Early morning at Unawatuna, on Sri Lanka's south coast.
Roadside fish stall at Unawatuna, on Sri Lanka's south coast.
The Dondra Head lighthouse, on Sri Lanka's southern most point.
Shadow cast by the Dondra Head lighthouse
At the top of the Dondra Head lighthouse. (I didn't realise how dirty my face was until I saw this photo. Oops).
Lang and his ride, which we nick-named You Bastard.
Random cyclist in the middle of nowhere #1
Random cyclist in the middle of nowhere #2
Sri Lanka: where the buffalo roam.
Wellawaya - our last stop before entering the hill country.
Wellawaya.
Visiting the Buduruwagala (Buddha images of stone): "Please remove your hats and shoes before enter"
The giant Buduruwagala (Buddha images of stone) are believed to date from the 10th century.
Tea at the Little Rose guest house in Wellawaya. The slightly wild-eyed look on my face must have been because the poster in the corner of the room was sending me subliminal messages ... KANDOS! CHOCOLATE! ... Hey, Lang, I have a BRILLIANT idea ... let's move to Kandos and make chocolate! No, really!!
The long and winding road.
Hopefully that sign doesn't say "No Parking"
A Hindu temple in the hills.
A Hindu temple with creative wiring solutions.
Me and Son of a Bitch.
A tea garden. The workers' accommodation isn't great ... but, hey ... at least they're nice and close to work!
Tea pickers picking tea.
The mirror shot!
Tea pickers.
A roadside tea stall.
A roadside tea stall, invaded by local boys.
A friendly lady wearing a smile that was almost as bright as her polar fleece.
We stopped to watch an entire school worth of children watching a baseball game - but we quickly became more interesting to the children than the baseball.
World's End - where the Horton Plains come suddenly to an end and drop almost straight down for 700m.
When I peered over the edge of World's End, I was chuffed to see a rare Rhododendron arboreum (ssp zeylanicum) - in flower. These trees are native to the Sri Lankan highlands, and apparently they only flower from June to August (this photo was taken in February).
This was the first Theobroma cacao (a.k.a cocoa tree) we ever laid eyes on, at the Peradeniya Botanic Gardens near Kandy.
Errol Kemps - one of the most awesome people I've ever met.

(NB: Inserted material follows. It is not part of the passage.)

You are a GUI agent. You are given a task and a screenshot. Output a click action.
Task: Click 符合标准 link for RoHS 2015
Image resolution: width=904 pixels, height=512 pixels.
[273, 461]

Monkeys doing monkey stuff.
Kandy Lake, created in 1807 by the last ruler of the kingdom of Kandy.
Our local friend, Errol, took us to meet some tea pickers who gave us guided tours of their homes. As far as I can tell, every kitchen bench in Sri Lanka has a coconut grinder attached to it (this one has a coconut splitter, too).
Cooking with a wood-fired stove is less like fun (and more like hard work) when you have no alternative.

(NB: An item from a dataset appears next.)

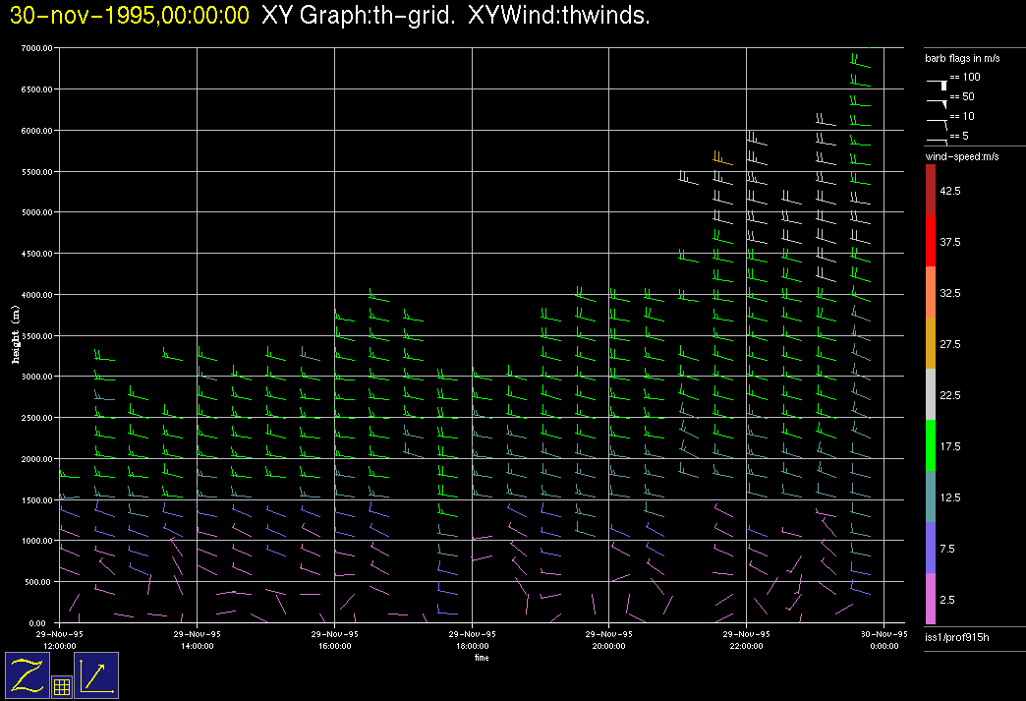Click the dark red 42.5 color band
The image size is (1026, 701).
pos(931,190)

This lady was keen to show us her home and garden - and we were keen to see her cocoa tree.
Looking through the kitchen doorway. There was no running water here: you can see the collected water, sitting in a motley collection of containers in the bottom left corner of the photo. (It's easy to see why people in Third World countries often end up using old pesticide drums to hold drinking water).
The dirt-floored kitchen was nearly pitch black. I couldn't see a thing ... but the flash on the camera was obviously working!
Our friend Errol climbed the cocoa tree to score us our first ever cocoa pod (which, I should add, we paid well above the going rates for).
Our next stop was an unscheduled visit to the hospital at Kurunegala.
This was what my right knee looked like after I landed on it at about 50km/hr. I can't make any sense of x-rays ... it looks pretty normal to me, but in fact the damage was serious enough to warrant immediate surgery in an operating theatre straight out of MASH. It was pretty scary, but I had morphine, which has a way of making everything seem just fine.
So, this was how I spent Valentine's Day 2004. Lang brought me Kandos chocolate and read a Katharine Kerr novel to me. It could have been worse - and it was certainly memorable.
Saying farewell to the fabulous nursing staff at Kandy hospital. Little did I know that the worst still awaited me. The flight home to Sydney was hell (courtesy of Cathay Pacific), and when the injury got infected I had to spend 15 days (including two more operations) in Westmead hospital. But at least I got to keep my leg.